Pull out every line of the items below that contains the word "This", and copy each one as it appears.

- GIVEN INFORMATION -
__________

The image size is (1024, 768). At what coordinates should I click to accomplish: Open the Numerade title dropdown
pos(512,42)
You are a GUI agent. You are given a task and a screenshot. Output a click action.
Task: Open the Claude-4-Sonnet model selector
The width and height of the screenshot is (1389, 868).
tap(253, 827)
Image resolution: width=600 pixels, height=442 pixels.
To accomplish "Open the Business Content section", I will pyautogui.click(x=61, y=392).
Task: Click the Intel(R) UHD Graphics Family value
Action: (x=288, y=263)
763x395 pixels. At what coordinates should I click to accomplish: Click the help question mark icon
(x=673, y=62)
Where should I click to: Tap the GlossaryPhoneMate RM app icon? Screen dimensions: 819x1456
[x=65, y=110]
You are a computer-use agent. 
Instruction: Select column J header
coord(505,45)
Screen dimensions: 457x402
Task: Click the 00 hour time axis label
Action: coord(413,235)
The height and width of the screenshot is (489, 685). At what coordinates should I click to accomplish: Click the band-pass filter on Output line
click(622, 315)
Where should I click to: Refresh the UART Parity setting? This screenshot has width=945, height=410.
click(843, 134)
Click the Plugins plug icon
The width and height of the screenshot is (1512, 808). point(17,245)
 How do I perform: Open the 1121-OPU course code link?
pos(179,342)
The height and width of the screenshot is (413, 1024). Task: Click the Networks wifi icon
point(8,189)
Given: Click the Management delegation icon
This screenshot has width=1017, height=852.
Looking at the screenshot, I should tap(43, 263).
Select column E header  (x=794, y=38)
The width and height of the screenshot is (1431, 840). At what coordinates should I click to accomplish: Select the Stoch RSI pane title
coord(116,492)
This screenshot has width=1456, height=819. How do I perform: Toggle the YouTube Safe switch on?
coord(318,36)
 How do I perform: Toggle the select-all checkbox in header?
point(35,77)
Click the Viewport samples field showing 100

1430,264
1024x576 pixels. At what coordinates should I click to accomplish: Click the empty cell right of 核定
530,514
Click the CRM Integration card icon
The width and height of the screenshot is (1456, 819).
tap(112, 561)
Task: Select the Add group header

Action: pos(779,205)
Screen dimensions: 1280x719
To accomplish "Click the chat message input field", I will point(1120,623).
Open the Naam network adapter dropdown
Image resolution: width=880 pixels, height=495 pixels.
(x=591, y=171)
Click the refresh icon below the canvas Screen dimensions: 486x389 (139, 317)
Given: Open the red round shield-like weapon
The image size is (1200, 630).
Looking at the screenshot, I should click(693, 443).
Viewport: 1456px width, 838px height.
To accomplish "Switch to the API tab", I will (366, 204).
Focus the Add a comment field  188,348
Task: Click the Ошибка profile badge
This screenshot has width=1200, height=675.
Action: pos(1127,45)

__________

- THE SOLUTION -
Where should I click to: Refresh the UART Parity setting? This screenshot has width=945, height=410.
This screenshot has width=1017, height=852.
This screenshot has width=1456, height=819. How do I perform: Toggle the YouTube Safe switch on?
This screenshot has width=1200, height=675.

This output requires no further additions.